1 (14 to 16-ounce) can tomatoes

Salt and pepper

For the first night (for 4):

4 very large baking potatoes

For the second night (for 4):

4 1 pound tubular macaroni (such as ziti or penne)

Brown the meat under the broiler: Place it on a broiler rack about seven-inches from the heat.

Broil until well-browned, about eight minutes. Turn and brown the other side, another seven or eight minutes.

Place the browned meat in a shallow baking dish (a Pyrex or enameled pan is perfect). Tilt the broiler pan so the juice and fat run into a corner and spoon off the fat.

Discard fat. Add a few tablespoons of water to the pan and scrape up any browned bits. Pour these juices over the meat.
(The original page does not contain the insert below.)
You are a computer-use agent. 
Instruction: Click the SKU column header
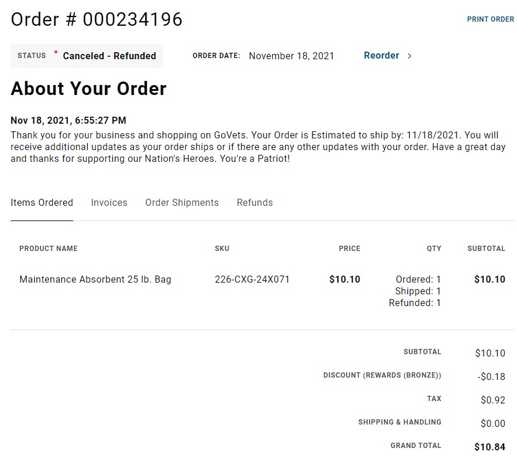tap(222, 249)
In a large skillet, heat the olive oil and saute the onions, carrots and celery together until tender, about ten minutes. Add the garlic and saute one more minute.

Lift up the meat and tuck a bay leaf and about half the vegetables under it. Place the other bay leaf and the remaining vegetables over it and around it.

Pour the chopped tomatoes over and around the meat. Cover snugly with foil and place in a preheated, 350-degree oven for about two hours, until meat is very tender.

Check with a fork after 1 1/2 hours.

When the meat is tender, scrape the vegetables off the surface and remove meat to a platter.

Pour all the juices and vegetables into a large bowl. Allow fat to surface, then skim. (Or, refrigerate meat, wrapped closely in plastic; refrigerate vegetables and juices, then remove hardened fat.)

(Freeze at this point, if desired. Thaw to cold room temperature to continue.)

In a blender, puree about half the vegetables and juices. Mix the puree with the remaining vegetables.

For the first night, slice about two-thirds to three-quarters of the meat one-quarter-inch thick and reheat, with half the sauce -- in the oven, on top of the stove, or in a microwave.

Serve meat on the side of the potato, sauce on top, with large portions of salad or green vegetables.

For the second night, cut the remaining meat into one-quarter-inch cubes and simmer about 20 minutes in the sauce, adding, if desired, a little canned or packaged tomato puree and re-seasoning with red pepper flakes (or other hot pepper). Serve on macaroni.